§ Fragmento seleccionado
========

Volviendo a la política fiscal y partiendo de sus comentarios, ¿entiende que es necesario consenso político y social para lograr una reducción del peso del Estado?
Linda pregunta, pero sin respuesta obvia. Creo que todos tenemos una posición in pectore al respecto. Yendo al tema fiscal, está claro que no hay ningún consenso: ni referido a si es excesivo o no, ni respecto al número de funcionarios, ni si es necesario reducir su tamaño o incrementar su eficiencia… no hay ningún consenso. Así que lo peor que puede pasar es precisamente seguir buscando consenso durante largos años y, al mismo tiempo, los gobernantes con profunda fe estatista sigan incrementando el gasto. En definitiva, la falta de consenso también los habilita luego que el Parlamento, a través del presupuesto y las rendiciones de cuenta, avala la política fiscal.

========

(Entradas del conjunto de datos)
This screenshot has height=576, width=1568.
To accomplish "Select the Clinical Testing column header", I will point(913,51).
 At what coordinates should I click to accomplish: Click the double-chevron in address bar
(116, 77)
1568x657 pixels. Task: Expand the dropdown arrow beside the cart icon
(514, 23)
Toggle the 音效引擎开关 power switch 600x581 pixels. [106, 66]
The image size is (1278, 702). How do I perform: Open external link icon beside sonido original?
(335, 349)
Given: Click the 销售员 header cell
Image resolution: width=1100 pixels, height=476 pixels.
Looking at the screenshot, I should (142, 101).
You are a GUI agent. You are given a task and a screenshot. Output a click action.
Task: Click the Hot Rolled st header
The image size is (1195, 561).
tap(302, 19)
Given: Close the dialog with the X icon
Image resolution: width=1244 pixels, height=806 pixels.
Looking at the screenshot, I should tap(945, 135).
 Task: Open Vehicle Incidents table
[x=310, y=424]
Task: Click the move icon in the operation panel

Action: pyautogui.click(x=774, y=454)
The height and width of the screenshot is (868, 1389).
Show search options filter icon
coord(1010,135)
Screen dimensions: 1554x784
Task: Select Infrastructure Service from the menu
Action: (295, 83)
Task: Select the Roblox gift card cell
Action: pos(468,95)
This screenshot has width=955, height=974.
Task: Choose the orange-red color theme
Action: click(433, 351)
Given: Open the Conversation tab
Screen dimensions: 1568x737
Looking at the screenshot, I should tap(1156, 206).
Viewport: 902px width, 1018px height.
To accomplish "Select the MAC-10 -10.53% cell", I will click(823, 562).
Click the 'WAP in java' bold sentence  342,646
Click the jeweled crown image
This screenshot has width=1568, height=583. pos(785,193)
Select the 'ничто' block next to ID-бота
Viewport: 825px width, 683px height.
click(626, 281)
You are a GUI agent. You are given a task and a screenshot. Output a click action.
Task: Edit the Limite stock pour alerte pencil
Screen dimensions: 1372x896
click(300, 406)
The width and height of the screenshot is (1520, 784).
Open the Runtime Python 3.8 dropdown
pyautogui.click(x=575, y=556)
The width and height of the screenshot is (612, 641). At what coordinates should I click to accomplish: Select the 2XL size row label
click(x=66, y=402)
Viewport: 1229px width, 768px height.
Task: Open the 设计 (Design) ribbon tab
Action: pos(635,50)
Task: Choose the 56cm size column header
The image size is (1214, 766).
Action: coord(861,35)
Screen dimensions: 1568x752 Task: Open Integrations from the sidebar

========

§ Ejercicios propuestos
(a) En la entrevista sobre política fiscal, ¿qué considera la persona entrevistada que es lo peor que puede pasar?
(b) Según la entrevista sobre política fiscal, ¿por qué seguir buscando consenso sería lo peor que puede pasar? Responde en una a tres oraciones.
(c) Prosigue la entrevista sobre política fiscal a partir de su última oración.

§ Respuestas
(a) Que se siga buscando consenso durante largos años mientras los gobernantes con profunda fe estatista siguen incrementando el gasto.

(b) No existe ningún consenso sobre el tamaño del Estado, el número de funcionarios ni la forma de reducirlo o hacerlo más eficiente. Si se sigue buscando durante largos años, los gobernantes con profunda fe estatista siguen incrementando el gasto mientras tanto.

(c)
La historia moderna de Uruguay muestra que el período de gobierno que más reformas económicas incorporó a la vida del país fue el del Dr. Lacalle Herrera en principios de los 90. Apertura comercial, desregulación de la economía, liberalización de muchísimos mercados, reducción de la plantilla de funcionarios públicos, desregulación del mercado de trabajo solo por mencionar algunas de esas reformas. La inmensa mayoría, por no decir todas, se ejecutaron sin consenso político ni social. Con una oposición salvaje a cada una de aquellas medidas porque, mayoritariamente, contribuían a eliminar privilegios existentes y mejorar el bienestar de los consumidores. Cambiaron los gobiernos y, excepto la liberación del mercado laboral, todas aquellas reformas fueron siendo aceptadas por la sociedad, que interpretó e incorporó los beneficios que generaban en su calidad de vida.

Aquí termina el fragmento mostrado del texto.